--- Start of Entries provided ---
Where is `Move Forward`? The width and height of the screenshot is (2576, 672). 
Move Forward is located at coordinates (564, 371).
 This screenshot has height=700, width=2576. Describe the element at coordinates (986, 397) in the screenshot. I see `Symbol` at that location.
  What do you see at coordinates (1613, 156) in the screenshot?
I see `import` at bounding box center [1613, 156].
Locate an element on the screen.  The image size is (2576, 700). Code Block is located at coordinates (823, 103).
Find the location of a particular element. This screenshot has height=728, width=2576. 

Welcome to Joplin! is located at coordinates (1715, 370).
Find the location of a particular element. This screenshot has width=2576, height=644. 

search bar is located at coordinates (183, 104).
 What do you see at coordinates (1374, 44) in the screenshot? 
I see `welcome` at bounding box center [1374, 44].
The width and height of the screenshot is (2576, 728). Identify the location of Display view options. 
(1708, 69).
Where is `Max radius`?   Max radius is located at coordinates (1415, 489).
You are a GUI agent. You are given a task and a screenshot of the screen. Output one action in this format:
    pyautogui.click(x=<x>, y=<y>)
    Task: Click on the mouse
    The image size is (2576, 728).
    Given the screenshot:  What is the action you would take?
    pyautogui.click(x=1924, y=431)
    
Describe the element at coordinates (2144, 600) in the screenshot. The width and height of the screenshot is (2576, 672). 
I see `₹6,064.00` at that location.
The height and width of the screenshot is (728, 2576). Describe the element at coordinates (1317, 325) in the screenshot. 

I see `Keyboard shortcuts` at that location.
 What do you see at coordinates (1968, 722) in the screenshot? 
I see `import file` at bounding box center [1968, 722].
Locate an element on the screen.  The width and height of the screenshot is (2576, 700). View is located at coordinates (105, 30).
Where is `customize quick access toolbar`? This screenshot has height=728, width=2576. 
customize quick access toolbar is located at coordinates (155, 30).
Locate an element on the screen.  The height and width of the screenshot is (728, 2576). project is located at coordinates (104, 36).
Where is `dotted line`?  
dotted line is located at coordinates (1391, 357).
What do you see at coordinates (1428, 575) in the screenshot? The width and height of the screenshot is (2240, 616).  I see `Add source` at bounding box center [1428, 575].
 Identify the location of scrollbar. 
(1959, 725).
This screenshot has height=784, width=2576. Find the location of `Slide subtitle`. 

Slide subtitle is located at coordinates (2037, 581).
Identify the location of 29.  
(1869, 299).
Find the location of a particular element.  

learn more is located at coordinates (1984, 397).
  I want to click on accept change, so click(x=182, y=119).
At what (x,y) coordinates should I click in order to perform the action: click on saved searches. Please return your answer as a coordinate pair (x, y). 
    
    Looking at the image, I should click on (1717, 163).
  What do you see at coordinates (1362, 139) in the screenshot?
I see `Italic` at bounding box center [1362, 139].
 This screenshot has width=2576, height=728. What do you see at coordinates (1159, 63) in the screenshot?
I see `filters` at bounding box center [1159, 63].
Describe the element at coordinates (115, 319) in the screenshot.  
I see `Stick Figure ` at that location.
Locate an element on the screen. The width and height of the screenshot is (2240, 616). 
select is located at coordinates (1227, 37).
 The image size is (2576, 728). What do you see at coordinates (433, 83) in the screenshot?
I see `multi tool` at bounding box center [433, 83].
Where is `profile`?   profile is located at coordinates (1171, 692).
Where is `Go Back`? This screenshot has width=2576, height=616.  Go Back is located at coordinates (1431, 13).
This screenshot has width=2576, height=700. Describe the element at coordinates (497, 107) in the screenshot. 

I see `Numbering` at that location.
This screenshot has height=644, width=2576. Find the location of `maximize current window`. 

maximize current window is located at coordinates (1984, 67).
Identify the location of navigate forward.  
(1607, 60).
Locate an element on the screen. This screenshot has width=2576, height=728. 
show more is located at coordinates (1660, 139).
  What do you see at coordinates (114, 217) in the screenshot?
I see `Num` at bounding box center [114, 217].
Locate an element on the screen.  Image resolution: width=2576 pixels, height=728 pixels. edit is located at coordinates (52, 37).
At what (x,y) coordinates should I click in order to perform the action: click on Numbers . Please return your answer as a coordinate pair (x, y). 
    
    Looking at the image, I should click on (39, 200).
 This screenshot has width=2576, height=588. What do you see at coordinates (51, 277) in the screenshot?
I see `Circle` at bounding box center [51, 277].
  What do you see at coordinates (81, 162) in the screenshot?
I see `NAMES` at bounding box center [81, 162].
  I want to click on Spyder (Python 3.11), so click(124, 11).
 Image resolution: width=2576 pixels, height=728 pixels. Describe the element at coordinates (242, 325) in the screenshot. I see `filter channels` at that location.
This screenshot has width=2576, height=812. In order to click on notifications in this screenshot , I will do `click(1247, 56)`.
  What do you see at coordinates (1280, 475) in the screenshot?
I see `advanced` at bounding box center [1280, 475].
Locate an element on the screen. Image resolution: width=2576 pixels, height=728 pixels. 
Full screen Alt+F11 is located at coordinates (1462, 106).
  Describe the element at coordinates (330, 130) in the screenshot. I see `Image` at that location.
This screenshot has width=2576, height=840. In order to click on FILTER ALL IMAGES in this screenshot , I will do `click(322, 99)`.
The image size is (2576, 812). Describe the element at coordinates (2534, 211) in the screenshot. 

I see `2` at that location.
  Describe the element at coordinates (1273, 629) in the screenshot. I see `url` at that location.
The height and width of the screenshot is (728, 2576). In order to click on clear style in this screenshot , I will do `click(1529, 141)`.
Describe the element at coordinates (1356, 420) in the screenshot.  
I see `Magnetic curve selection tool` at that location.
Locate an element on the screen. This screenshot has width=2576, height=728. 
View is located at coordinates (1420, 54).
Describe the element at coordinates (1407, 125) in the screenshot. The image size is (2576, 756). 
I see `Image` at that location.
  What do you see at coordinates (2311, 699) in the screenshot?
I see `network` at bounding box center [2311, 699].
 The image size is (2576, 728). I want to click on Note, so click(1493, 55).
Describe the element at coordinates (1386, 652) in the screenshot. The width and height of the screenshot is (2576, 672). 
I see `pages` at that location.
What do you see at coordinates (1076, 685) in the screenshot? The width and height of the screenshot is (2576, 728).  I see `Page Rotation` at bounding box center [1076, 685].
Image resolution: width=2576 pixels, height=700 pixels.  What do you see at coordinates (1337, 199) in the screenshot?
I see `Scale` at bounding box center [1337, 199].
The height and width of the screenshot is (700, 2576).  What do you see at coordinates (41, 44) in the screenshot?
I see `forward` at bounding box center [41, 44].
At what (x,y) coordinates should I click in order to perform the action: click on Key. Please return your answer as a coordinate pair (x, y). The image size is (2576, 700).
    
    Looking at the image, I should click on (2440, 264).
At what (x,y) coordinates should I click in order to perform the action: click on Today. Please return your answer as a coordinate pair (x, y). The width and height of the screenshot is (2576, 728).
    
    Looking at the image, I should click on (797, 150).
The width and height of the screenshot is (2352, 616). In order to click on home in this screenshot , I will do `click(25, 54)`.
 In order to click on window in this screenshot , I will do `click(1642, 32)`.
--- End of Entries provided ---
● **Stated goal**
Lay out as a numbered list the lines of the material above, from the line containing "element. This screenshot has height=728, width=2576." through the line containing "search bar is", both included. Leave out blank lines and add nothing else.

● **Answer to this task**
1. Find the location of a particular element. This screenshot has height=728, width=2576. 
2. Welcome to Joplin! is located at coordinates (1715, 370).
3. Find the location of a particular element. This screenshot has width=2576, height=644. 
4. search bar is located at coordinates (183, 104).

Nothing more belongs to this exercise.